On associe souvent le sud au bleu du ciel. Ou inversement. Le bleu qui règne à Marseille est totalitaire, d’une effroyable dureté, sans concession. Le sud est souvent un fantasme. Y vivre, c’est autre chose. Tu retrouvais en Picardie ce que tu avais voulu fuir et tu prenais conscience que tu aimais les ciels de traîne, la lumière rare mais somptueuse, le givre sur les vitres le matin.

Gabriel savait être pénible. Il avait harcelé V., ma compagne de l’époque, pour qu’elle lui offre cette hache en bois. Elle avait cédé. Sitôt l’objet convoité obtenu, il s’en était bien sûr désintéressé. Un jour, trainant, morose, dans sa chambre vide, j’avais posé cette arme factice sur son oreiller rouge, comme un objet liturgique les jours de procession.

Ce qui frappe avant tout à la maison de retraite, c’est l’odeur : un curieux mélange d’asepsie et de flétrissure. Pourtant, le lieu est presque neuf, d’une irréprochable propreté, le personnel est gentil, disponible, à l’écoute. Gabriel et toi êtes toujours bien accueillis. Ta mère a une chambre individuelle, assez vaste, au rez-de-chaussée, avec salle de bain attenante.

Fuir l’appartement déserté était une de nos priorités. Le samedi ou le dimanche, nous roulions. Toujours un peu vers les mêmes destinations : soif d’espace, de petit dépaysement, d’air.

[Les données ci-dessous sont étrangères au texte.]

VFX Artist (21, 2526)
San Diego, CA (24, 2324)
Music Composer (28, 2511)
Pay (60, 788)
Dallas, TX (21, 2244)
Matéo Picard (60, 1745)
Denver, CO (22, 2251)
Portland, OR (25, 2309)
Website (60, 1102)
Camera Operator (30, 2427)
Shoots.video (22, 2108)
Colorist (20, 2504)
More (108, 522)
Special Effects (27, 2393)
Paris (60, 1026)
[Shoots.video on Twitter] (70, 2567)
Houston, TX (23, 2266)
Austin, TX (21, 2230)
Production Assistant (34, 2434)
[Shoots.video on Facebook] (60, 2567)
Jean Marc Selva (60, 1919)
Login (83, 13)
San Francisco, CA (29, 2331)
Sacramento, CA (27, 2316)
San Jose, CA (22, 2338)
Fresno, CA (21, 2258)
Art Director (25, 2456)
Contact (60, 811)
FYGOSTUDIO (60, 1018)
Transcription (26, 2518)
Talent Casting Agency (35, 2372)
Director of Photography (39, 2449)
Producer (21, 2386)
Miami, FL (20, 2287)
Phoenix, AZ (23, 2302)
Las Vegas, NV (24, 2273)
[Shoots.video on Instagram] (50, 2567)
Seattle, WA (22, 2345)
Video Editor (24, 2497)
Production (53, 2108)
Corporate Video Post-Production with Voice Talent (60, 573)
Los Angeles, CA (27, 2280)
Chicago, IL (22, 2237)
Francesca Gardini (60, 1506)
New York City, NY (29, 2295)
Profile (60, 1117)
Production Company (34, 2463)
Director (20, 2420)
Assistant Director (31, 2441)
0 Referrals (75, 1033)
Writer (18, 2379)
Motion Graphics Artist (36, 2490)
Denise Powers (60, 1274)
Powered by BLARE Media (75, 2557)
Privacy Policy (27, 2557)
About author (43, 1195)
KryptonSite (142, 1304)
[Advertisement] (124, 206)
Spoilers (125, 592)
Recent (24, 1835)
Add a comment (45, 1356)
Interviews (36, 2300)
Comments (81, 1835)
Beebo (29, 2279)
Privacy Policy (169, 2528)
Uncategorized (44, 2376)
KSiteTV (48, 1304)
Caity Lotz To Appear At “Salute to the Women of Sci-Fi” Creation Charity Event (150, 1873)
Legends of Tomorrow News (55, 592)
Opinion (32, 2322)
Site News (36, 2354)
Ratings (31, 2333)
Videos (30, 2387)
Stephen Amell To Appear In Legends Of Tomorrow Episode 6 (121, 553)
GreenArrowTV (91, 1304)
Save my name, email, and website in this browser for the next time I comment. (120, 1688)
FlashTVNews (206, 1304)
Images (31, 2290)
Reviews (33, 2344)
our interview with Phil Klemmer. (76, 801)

Dans la nature, libre de ses gestes, le corps content, Gabriel semblait épanoui et heureux (il l’est d’ailleurs toujours, maintenant, dans de telles circonstances).

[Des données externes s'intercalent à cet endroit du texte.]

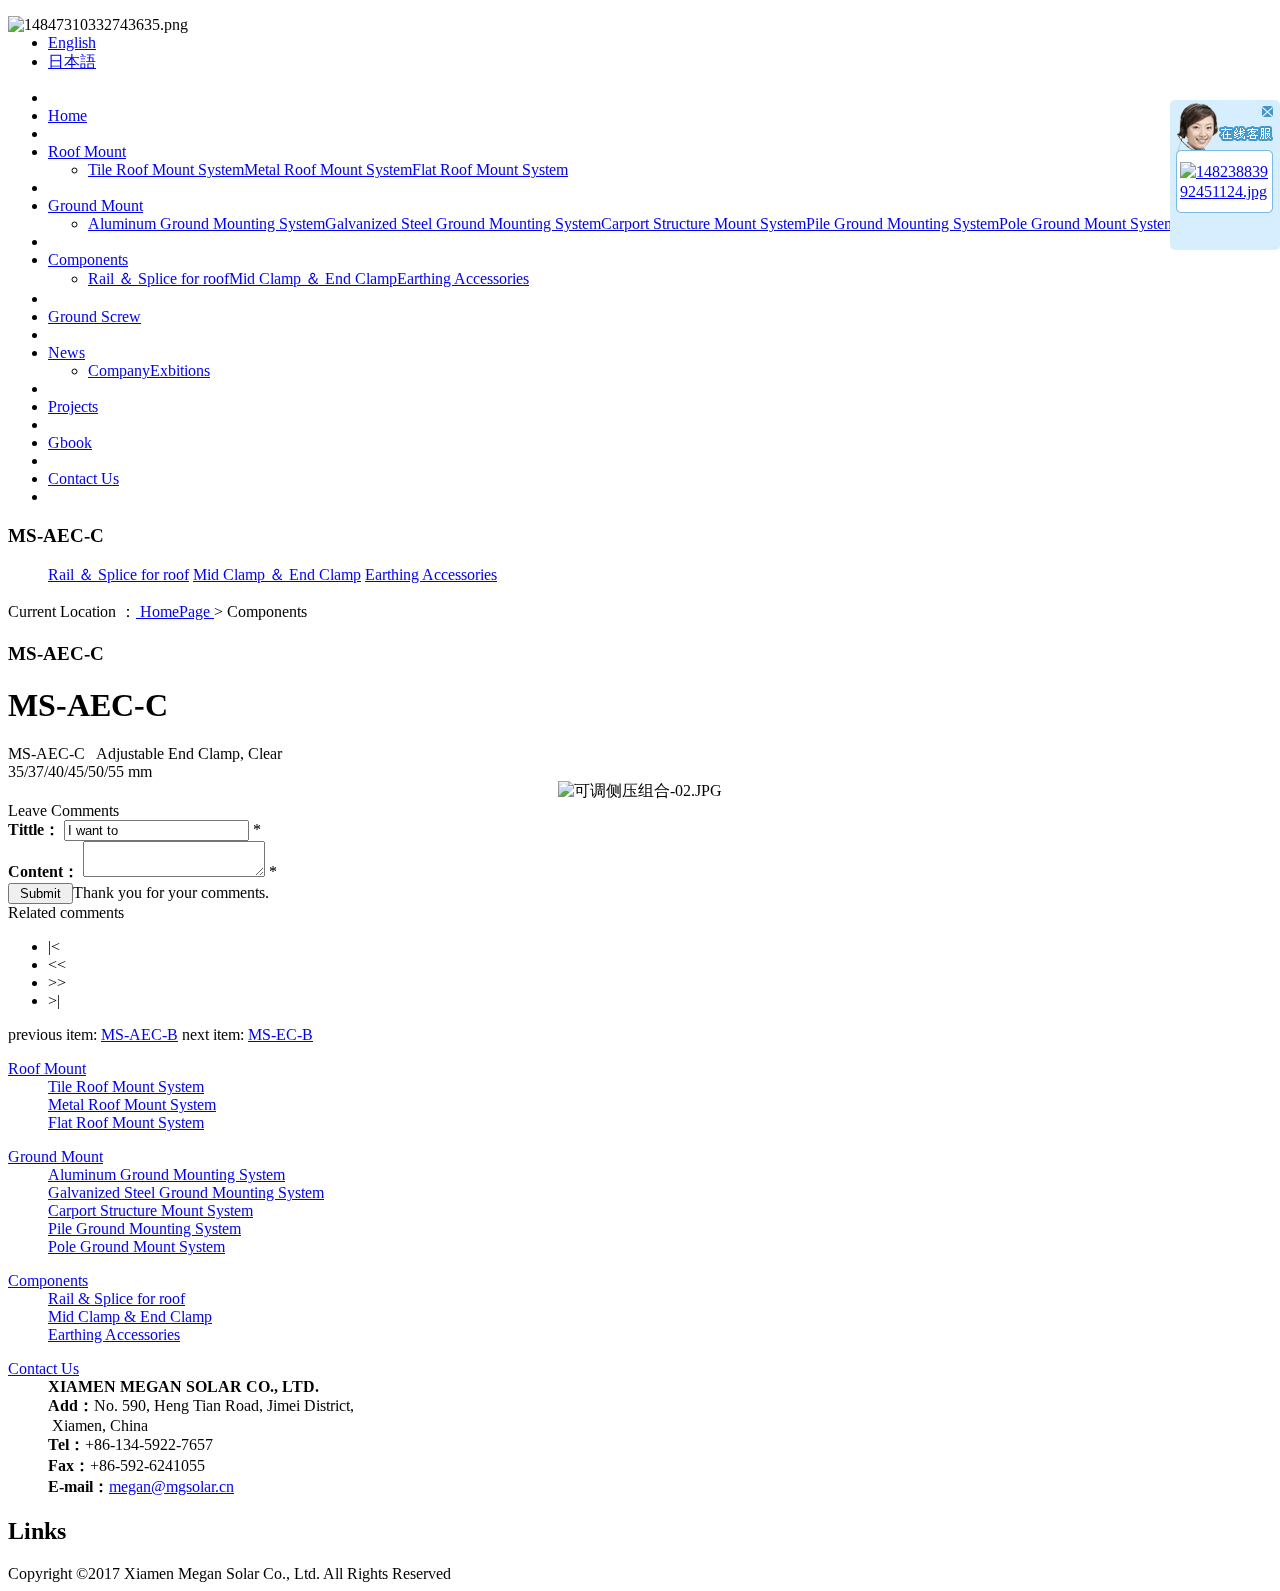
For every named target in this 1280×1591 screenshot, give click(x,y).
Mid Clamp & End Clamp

Tu es né et tu as grandi à Amiens. C’est une ville sans charme, assez laide, une ville de la « reconstruction » (60% du centre a été détruit durant la seconde guerre mondiale), connue seulement pour sa cathédrale et pour la tour construite par Auguste Péret dans les années 50. Les séquelles de la guerre sont toujours présentes.